● RECORDED INFORMATION
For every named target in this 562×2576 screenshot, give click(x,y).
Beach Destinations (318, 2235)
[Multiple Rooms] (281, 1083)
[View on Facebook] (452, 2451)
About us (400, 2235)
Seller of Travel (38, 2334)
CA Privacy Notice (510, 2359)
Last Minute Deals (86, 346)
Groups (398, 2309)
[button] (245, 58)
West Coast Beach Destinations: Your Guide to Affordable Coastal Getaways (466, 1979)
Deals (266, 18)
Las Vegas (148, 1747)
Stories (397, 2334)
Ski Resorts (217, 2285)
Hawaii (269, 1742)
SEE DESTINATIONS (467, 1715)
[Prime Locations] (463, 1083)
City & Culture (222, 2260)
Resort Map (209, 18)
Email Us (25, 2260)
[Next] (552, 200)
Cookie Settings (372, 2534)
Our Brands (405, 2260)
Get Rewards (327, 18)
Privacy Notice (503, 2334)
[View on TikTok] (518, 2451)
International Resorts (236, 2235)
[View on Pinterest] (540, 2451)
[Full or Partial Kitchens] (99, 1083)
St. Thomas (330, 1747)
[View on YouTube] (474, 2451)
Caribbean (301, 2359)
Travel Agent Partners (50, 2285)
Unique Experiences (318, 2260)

● WHAT IS NEEDED
Write out, word for word, the lines from the one containing "Get Rewards (327, 18)" through the end of the records, with no other lines.

● ANSWER SPACE
Get Rewards (327, 18)
Privacy Notice (503, 2334)
[View on TikTok] (518, 2451)
International Resorts (236, 2235)
[View on Pinterest] (540, 2451)
[Full or Partial Kitchens] (99, 1083)
St. Thomas (330, 1747)
[View on YouTube] (474, 2451)
Caribbean (301, 2359)
Travel Agent Partners (50, 2285)
Unique Experiences (318, 2260)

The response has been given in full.